* _Exercise_: Copy, exactly and without additions, every line in the records below from the one holding "Open the three-dot" through the one holding "Click the Find Device button", both ends included.

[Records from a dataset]
* * * * * * * * *

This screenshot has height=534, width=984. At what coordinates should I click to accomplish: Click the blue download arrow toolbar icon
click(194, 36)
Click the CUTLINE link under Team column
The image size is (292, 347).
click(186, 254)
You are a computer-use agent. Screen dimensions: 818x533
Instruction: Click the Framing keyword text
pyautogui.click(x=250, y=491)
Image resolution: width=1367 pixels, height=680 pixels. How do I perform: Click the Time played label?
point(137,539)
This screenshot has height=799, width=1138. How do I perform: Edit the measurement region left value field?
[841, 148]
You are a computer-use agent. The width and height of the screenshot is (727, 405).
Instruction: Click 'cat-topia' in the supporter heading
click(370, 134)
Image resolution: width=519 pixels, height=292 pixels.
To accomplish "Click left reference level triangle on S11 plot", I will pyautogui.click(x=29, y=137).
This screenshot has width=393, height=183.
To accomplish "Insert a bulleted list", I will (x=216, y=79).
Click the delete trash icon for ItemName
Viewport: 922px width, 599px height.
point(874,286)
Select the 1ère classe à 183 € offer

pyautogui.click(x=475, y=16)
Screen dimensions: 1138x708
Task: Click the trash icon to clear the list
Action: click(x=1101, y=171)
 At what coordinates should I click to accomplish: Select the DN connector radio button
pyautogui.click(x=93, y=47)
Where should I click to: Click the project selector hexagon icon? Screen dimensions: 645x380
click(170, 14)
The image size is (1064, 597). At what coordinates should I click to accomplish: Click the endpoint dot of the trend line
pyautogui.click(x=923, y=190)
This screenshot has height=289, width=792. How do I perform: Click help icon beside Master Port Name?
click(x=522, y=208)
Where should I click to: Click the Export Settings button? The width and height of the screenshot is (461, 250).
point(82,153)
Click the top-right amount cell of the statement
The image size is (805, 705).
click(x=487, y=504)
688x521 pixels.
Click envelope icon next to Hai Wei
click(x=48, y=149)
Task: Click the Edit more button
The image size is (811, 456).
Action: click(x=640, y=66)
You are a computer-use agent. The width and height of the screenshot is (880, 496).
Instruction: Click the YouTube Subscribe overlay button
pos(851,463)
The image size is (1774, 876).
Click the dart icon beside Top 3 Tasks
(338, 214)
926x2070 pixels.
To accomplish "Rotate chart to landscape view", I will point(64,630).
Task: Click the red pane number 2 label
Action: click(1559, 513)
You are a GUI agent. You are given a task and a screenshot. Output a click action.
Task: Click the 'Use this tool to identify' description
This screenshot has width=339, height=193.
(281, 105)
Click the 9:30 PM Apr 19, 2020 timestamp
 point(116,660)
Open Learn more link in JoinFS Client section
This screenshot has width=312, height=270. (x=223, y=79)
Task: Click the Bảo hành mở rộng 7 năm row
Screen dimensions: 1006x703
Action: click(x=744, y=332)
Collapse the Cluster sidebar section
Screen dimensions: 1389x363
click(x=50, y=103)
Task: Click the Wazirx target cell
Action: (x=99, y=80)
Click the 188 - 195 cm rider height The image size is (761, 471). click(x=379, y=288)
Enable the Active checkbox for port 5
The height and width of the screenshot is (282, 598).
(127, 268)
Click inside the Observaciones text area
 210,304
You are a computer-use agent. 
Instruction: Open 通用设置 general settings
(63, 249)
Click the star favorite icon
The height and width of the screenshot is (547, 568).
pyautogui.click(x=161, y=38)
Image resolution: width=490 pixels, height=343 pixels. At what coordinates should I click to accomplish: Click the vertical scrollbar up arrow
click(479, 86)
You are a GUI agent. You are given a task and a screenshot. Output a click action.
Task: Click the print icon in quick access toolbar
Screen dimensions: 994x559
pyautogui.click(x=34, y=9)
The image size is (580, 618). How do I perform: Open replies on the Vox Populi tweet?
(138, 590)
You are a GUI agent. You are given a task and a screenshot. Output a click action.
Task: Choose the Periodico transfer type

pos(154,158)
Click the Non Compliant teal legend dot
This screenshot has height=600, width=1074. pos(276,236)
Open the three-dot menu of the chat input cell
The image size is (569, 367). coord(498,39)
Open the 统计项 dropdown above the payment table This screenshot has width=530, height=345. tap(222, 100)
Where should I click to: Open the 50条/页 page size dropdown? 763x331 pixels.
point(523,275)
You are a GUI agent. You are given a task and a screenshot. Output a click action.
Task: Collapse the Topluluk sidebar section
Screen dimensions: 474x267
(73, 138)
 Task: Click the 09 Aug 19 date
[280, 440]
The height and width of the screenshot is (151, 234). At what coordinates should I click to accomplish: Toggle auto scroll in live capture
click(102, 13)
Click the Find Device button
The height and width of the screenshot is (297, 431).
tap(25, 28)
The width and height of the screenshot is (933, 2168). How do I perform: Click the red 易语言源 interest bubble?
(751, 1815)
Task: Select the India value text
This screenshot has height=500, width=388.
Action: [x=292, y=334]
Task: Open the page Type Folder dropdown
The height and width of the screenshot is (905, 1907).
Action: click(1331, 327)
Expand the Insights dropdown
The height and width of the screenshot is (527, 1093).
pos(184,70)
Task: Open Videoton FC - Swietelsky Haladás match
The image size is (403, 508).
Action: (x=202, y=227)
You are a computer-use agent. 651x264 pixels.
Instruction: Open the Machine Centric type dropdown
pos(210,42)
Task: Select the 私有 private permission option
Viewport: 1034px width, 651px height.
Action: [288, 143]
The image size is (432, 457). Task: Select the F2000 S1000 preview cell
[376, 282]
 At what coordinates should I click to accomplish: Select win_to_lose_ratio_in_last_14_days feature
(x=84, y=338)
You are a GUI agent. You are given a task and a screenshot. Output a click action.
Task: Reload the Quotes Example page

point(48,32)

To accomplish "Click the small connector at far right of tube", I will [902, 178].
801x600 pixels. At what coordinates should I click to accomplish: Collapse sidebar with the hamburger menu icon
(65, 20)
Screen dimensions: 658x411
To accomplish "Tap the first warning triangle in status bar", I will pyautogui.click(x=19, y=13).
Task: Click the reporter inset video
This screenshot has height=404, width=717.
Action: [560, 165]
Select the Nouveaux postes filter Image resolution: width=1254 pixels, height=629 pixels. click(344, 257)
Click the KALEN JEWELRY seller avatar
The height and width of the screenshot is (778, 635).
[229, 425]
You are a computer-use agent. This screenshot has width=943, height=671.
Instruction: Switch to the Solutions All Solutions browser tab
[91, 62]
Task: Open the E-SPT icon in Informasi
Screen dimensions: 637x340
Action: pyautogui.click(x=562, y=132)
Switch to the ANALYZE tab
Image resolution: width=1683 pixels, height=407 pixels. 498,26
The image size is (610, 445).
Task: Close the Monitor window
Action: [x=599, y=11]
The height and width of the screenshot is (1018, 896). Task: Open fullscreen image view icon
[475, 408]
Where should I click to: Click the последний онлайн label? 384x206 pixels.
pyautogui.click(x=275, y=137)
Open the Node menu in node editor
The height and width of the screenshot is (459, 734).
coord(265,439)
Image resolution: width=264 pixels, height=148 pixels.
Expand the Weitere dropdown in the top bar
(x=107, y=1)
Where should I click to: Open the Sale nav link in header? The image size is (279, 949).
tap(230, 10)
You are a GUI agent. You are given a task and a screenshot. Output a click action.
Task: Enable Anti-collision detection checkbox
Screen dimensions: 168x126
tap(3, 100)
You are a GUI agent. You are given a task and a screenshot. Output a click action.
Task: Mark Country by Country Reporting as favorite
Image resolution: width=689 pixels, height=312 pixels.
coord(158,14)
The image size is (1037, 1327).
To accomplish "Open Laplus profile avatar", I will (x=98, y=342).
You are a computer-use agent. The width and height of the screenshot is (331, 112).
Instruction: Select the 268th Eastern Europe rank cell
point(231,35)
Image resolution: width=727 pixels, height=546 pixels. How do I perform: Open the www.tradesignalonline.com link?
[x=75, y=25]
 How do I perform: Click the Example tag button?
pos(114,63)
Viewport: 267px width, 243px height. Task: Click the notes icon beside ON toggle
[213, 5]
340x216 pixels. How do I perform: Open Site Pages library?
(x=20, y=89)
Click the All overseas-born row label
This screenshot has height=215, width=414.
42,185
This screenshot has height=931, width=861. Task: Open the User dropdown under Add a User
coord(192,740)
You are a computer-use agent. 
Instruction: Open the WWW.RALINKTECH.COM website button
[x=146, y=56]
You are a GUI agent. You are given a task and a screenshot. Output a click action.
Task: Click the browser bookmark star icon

* * * * * * * * *

* _Task solution_:
Open the three-dot menu of the chat input cell
The image size is (569, 367). coord(498,39)
Open the 统计项 dropdown above the payment table This screenshot has width=530, height=345. tap(222, 100)
Where should I click to: Open the 50条/页 page size dropdown? 763x331 pixels.
point(523,275)
You are a GUI agent. You are given a task and a screenshot. Output a click action.
Task: Collapse the Topluluk sidebar section
Screen dimensions: 474x267
(73, 138)
 Task: Click the 09 Aug 19 date
[280, 440]
The height and width of the screenshot is (151, 234). At what coordinates should I click to accomplish: Toggle auto scroll in live capture
click(102, 13)
Click the Find Device button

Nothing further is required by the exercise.